O art. 3º da Lei de Falências e Recuperação de Empresas dispõe: “É competente para homologar o plano de recuperação extrajudicial, deferir a recuperação judicial ou decretar a falência o juízo do local do principal estabelecimento do devedor ou da filial de empresa que tenha sede fora do Brasil”. A expressão “principal estabelecimento” admite diversas interpretações e é fundamental para que se defina o foro competente para processar e julgar o pedido de recuperação judicial da empresa.

Segundo Requião (1984, apud ALMEIDA, 2007, p. 67-68):

O critério para se determinar o principal estabelecimento integrante de uma empresa com vários estabelecimentos (sejam sucursais, filiais, agências, depósitos, escritórios etc.) não leva em conta a dimensão dos mesmos. Conceitua-se tendo em vista o local onde se fixa a chefia da empresa, de onde emanam as ordens e instruções, em que se procedem as operações comerciais e financeiras de maior vulto e em massa, onde se encontra a contabilidade geral.

Enquanto Requião considera como principal estabelecimento o local onde é realizada a chefia da empresa, de onde emanam as ordens e instruções, bem como onde são tomadas as decisões; o doutrinador Fábio Ulhoa afirma que: “principal estabelecimento, para fins de definição da competência para o direito falimentar, é aquele em que se encontra concentrado o maior volume de negócios da empresa; é o mais importante do ponto de vista econômico”. Waldo Fazzio Jr. compartilha do pensamento de Fábio Ulhoa e afirma que o principal estabelecimento é o centro de operações negociais da empresa. No caso em análise, de acordo com o entendimento apontado por Requião, o foro competente seria no Rio de Janeiro/RJ, enquanto no entendimento de Fábio Ulhoa, do ponto de vista econômico, o foro competente seria na cidade de Bacabal/MA.

- **Instrução**
Segundo o texto extraído, em que cidade ficaria o foro competente no caso em análise, de acordo com o entendimento de Fábio Ulhoa?

- **Material**
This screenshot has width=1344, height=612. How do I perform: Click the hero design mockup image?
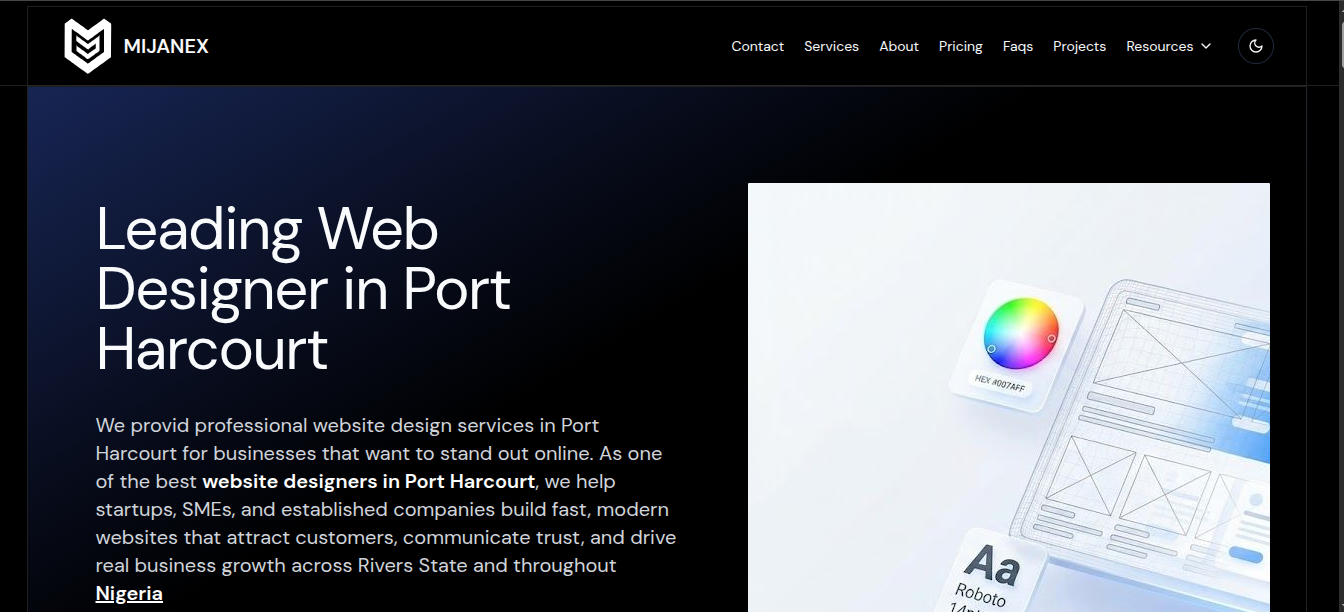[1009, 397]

* * *

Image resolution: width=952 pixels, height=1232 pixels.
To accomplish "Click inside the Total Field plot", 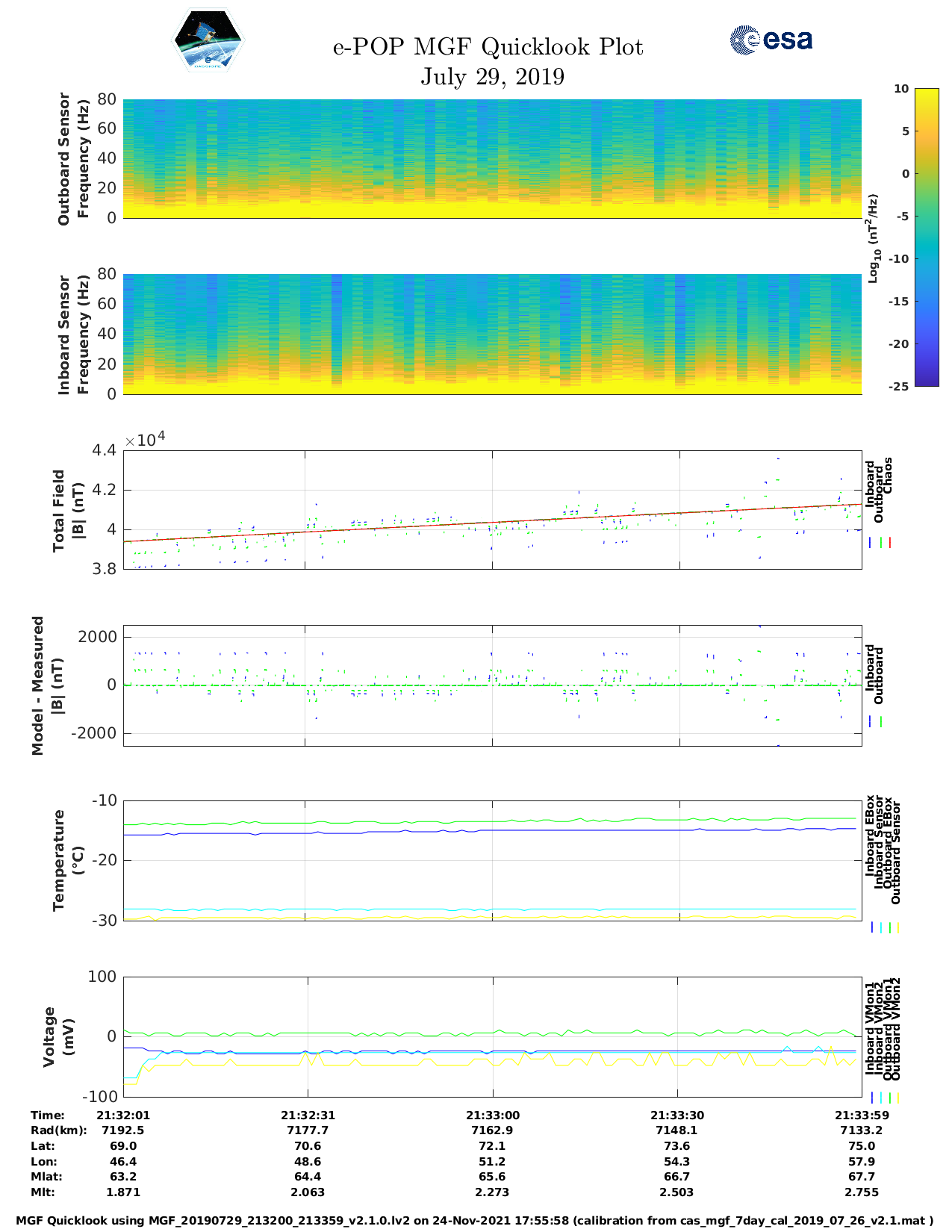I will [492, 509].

--

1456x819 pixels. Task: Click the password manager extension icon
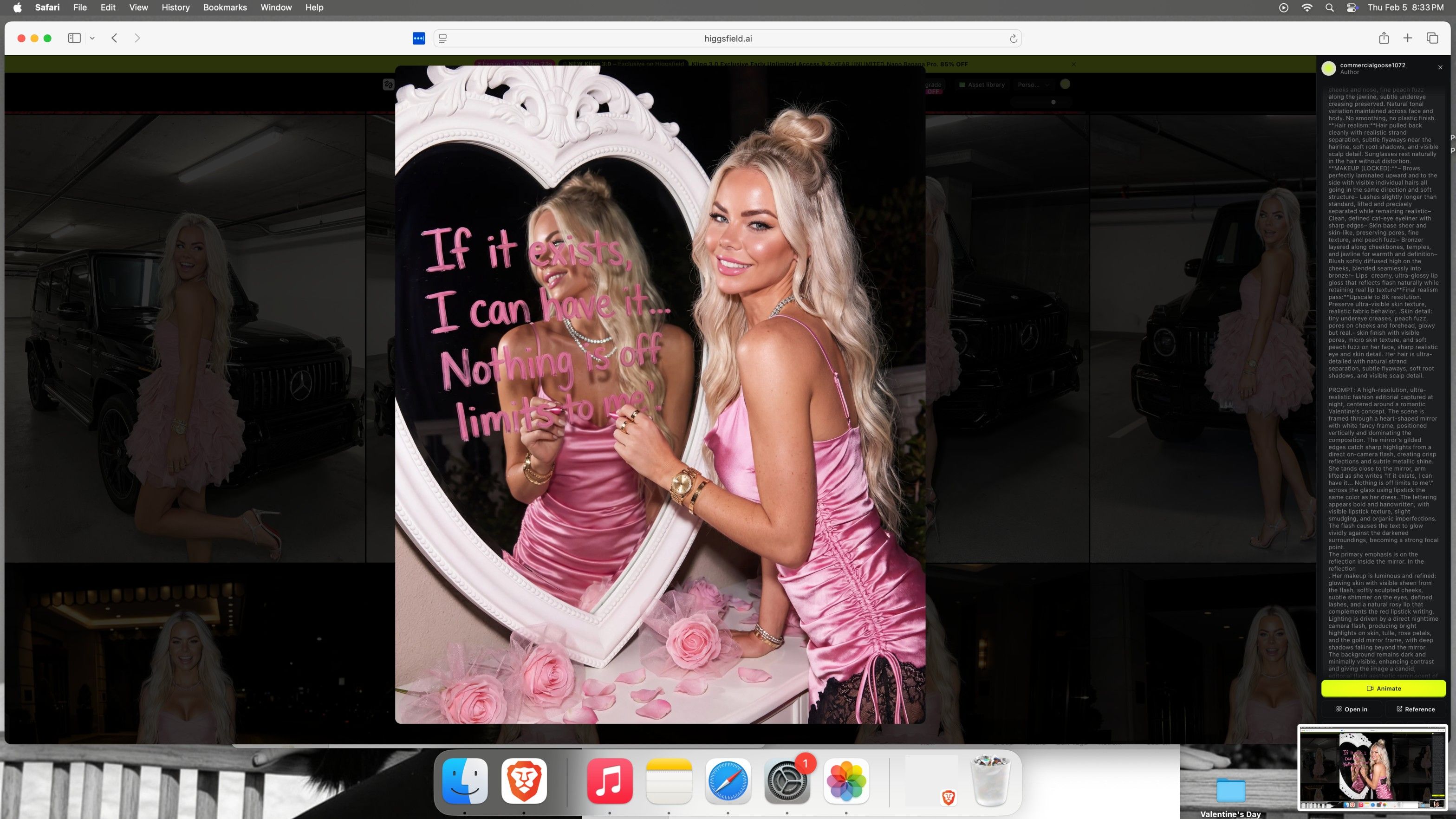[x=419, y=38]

- **Resposta correta**
O foro competente seria na cidade de Bacabal/MA.